Throughout Santa Cruz County, there are many full width bike lanes, adjacent to sidewalks. They mostly feel safe. Examples include much of Soquel Avenue and Soquel Drive, and Water Street.
But this, to me, is the biggest conundrum of the rail/trail vs. Greenway controversy. The existing new segments of the rail/trail are narrow, mixing bikes and pedestrians. The Greenway proposal was for a much wider trail, with separated bike and pedestrian paths.
The dream train is a single-track railroad, adjacent to a narrow path. I am curious if the proponents of the train imagine no southbound trains in the mornings, and no northbound trains in the evenings, to facilitate the maids and restaurant workers commuting from Watsonville to cater to our aging population. Or perhaps we could use eminent domain to expropriate private properties to allow intermittent doubled passing tracks.
And there is also the issue of fences. I will admit that many times I have, to avoid the State Parks fee, parked in the Coronado Street neighborhood, above Park Avenue, to access the unimproved trail, across the tracks, and down to New Brighton Beach, as many others do. But with the rail and trail, this would not be possible because of the requirement of building fences separating the tracks. Does the California Coastal Commission need to sign off on this?
And also park access will be compromised. Live Oak Avenue and El Dorado Avenue provide convenient foot trail access for the neighborhood, across the tracks, to Arana Gulch, and Simpkins Swim Center.
The RTC construction update for the North Coast segment to Davenport has planned improvements at Panther and Bonny Doon beaches. Unmentioned is access to Three Mile, Four Mile and Laguna Creek beaches. Hopefully there will be fence gaps there. It would have been nice if they had planned for a train station at by far the busiest beach, Four Mile. And maybe even had the imagination to put a Santa Cruz stamp on the project by including surfboard racks on the trains? “Next stop, Four Mile Beach.”
Many times recently while driving, I grew cautious as adjacent kids and adults were whizzing along, biking. They were going much faster than I anticipated. Of course they were on e-bikes.
This further changes the equation of mixing pedestrians and bikes.
I find it ironic that the years-long Murray Street bridge and bike lane retrofit, is taking place beside an adjacent, unlikely to ever be used, railroad bridge.

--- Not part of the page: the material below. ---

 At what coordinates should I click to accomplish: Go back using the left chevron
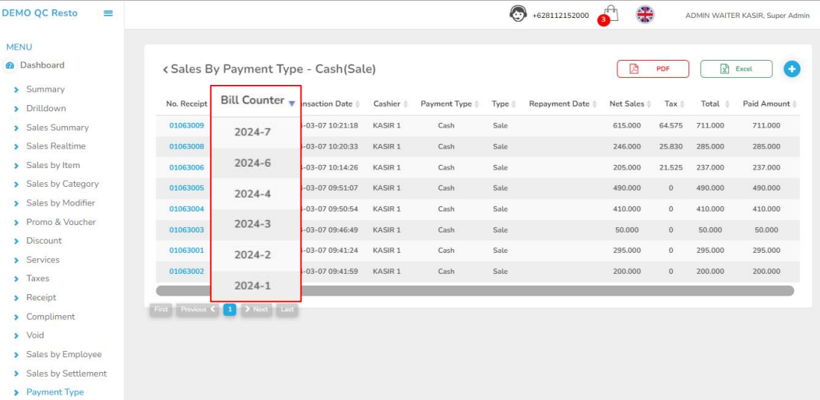coord(165,70)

Despite high speed rail becoming common in Europe and China, the ongoing Merced to Bakersfield (SF to LA, ha ha ha) high speed rail debacle, and the Marin regional SMART train’s massive cost overruns (by the way, they “ripped out” and replaced the tracks, and also replaced all the wooden ties with concrete ones, after rehabilitating the railway bed), illustrate that many hurdles exist here to latch on to the promise of a local commuter train.

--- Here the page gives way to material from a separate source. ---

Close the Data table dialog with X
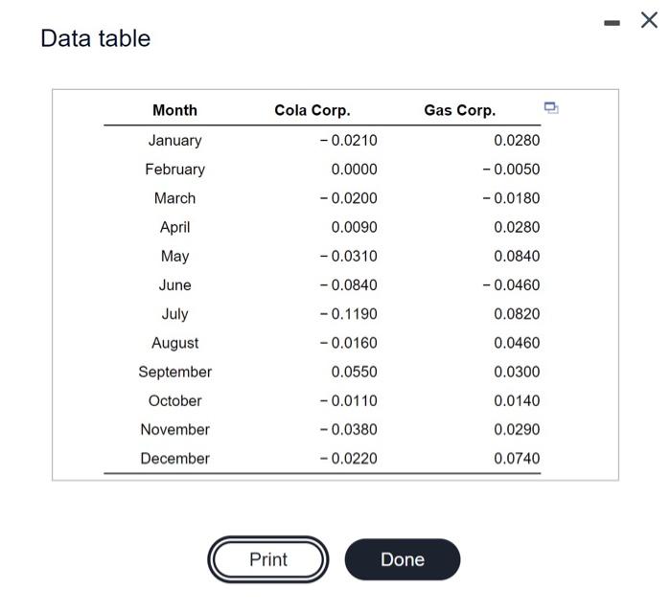Image resolution: width=671 pixels, height=612 pixels. pyautogui.click(x=649, y=20)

The Santa Cruz railroad tracks were first laid in 1876, 50 years before indoor plumbing was common. Change is ever present. We won’t be using Joby to commute locally soon, but the chances of utilizing 19th century train tracks, which bypass the commercial corridors of Santa Cruz, seems far fetched to me.
Perhaps we should tap on the brakes until our vision and funding is coordinated with reality.
Brian Sugrue moved to Santa Cruz in 1977, and is now retired, having worked building cabinets, doors and windows his entire career.